= Your assignment =
Nothing but the lines holding the string "title" should appear in the answer. Copy them from the entries.

Records from a data source:
-------
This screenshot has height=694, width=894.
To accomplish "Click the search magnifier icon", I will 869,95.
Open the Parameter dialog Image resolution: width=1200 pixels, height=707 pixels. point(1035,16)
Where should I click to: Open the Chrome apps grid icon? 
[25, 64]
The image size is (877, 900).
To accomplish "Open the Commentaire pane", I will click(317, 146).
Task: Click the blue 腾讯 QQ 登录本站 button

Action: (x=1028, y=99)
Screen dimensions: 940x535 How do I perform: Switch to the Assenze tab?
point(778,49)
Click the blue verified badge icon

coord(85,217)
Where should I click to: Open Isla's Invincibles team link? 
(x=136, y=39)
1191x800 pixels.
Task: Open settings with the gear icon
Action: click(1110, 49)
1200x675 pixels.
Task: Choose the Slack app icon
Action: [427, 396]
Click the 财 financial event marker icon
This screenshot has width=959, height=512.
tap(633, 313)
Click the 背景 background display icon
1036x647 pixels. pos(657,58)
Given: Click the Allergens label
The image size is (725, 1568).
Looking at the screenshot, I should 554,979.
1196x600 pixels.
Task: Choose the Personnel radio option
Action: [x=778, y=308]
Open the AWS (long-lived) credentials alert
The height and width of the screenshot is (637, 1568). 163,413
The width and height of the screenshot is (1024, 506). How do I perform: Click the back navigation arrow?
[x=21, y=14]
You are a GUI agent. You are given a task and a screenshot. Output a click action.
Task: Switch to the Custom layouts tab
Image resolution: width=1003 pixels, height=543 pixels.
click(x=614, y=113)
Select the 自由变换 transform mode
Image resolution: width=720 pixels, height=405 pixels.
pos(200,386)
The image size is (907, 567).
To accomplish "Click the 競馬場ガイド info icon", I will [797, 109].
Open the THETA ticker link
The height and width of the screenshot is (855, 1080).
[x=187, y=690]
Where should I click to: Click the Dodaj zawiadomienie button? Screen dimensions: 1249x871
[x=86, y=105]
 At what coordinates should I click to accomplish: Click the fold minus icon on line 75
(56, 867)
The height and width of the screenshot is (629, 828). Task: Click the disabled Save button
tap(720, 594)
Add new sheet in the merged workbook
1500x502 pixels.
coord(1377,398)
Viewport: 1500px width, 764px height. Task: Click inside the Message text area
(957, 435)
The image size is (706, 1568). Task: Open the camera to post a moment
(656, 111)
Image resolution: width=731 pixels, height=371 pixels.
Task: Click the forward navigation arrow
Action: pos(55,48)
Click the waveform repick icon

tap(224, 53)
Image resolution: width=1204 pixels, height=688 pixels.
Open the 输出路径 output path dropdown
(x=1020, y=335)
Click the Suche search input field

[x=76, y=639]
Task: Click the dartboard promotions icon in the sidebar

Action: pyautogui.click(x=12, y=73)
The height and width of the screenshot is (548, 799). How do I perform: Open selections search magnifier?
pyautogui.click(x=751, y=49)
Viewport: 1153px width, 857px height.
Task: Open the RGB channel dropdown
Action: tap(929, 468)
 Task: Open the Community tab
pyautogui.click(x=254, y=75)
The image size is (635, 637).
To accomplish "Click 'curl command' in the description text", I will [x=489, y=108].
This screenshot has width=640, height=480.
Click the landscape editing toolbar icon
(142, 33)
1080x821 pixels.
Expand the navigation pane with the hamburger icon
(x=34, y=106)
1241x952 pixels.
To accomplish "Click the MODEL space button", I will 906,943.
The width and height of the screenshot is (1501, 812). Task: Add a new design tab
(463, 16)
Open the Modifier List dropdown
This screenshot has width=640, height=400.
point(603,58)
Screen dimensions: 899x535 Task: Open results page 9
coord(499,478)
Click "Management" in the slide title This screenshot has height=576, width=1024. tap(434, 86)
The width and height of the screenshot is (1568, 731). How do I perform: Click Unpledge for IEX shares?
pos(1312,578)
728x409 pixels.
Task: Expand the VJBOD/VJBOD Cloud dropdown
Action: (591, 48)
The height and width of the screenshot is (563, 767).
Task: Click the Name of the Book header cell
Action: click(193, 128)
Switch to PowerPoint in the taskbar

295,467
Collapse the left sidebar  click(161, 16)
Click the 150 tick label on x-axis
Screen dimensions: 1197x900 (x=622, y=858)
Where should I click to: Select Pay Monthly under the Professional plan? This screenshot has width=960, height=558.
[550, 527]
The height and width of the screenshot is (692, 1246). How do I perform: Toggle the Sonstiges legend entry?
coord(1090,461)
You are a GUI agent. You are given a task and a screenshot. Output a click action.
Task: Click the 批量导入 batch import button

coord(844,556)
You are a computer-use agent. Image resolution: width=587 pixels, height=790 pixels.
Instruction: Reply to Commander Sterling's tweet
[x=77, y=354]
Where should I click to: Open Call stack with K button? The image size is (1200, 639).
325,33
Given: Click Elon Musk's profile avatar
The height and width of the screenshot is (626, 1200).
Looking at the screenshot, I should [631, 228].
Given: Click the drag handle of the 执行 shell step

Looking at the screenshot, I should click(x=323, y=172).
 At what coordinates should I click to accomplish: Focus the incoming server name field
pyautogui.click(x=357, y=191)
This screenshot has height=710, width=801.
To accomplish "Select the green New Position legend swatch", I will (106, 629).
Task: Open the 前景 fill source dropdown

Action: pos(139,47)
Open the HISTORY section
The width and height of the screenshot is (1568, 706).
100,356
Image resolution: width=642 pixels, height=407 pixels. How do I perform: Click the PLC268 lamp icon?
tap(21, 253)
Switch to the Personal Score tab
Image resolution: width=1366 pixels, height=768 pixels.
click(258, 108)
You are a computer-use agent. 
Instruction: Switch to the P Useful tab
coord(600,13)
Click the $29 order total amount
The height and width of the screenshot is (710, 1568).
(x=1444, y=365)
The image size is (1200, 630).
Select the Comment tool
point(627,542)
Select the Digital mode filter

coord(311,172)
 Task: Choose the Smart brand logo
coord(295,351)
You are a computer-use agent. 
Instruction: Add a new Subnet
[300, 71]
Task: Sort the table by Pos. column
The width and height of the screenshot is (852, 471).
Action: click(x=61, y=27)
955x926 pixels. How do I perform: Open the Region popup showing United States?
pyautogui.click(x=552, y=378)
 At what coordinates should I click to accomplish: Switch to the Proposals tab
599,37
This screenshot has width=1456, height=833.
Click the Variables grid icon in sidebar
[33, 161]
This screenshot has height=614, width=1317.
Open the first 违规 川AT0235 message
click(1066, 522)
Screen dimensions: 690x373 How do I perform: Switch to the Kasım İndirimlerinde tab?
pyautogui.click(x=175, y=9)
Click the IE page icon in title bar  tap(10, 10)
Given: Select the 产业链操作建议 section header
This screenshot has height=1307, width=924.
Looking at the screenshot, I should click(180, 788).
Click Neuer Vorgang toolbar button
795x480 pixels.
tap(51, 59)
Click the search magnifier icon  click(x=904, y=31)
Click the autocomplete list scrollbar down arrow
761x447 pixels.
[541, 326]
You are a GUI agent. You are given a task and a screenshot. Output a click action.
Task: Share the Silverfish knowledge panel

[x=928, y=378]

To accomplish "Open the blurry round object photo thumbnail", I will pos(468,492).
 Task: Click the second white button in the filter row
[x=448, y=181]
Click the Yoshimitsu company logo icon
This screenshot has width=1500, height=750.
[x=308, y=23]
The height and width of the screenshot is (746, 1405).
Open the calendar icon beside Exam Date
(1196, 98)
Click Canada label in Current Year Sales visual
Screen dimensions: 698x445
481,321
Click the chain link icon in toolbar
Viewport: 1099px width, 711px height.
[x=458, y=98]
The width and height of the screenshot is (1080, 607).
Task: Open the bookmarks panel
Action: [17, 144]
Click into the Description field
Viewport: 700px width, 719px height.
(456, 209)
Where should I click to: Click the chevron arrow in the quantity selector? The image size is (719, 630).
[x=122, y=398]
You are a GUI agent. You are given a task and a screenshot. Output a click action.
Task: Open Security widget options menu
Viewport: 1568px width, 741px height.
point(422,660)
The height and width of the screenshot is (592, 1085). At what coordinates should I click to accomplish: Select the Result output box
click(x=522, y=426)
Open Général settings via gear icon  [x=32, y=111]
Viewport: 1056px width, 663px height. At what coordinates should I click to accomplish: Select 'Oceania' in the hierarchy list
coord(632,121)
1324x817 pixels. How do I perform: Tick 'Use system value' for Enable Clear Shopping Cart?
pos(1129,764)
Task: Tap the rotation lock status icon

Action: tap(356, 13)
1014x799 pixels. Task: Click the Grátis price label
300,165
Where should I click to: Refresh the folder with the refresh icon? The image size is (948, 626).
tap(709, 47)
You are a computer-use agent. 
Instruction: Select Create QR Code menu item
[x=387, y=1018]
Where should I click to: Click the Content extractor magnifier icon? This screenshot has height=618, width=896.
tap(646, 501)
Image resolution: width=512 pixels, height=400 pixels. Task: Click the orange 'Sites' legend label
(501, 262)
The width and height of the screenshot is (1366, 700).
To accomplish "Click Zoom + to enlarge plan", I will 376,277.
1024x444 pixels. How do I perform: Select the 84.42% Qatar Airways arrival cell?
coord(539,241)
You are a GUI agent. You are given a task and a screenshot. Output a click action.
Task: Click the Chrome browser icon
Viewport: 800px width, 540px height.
-------
= Exercise answer =
Click "Management" in the slide title This screenshot has height=576, width=1024. tap(434, 86)
Click the IE page icon in title bar  tap(10, 10)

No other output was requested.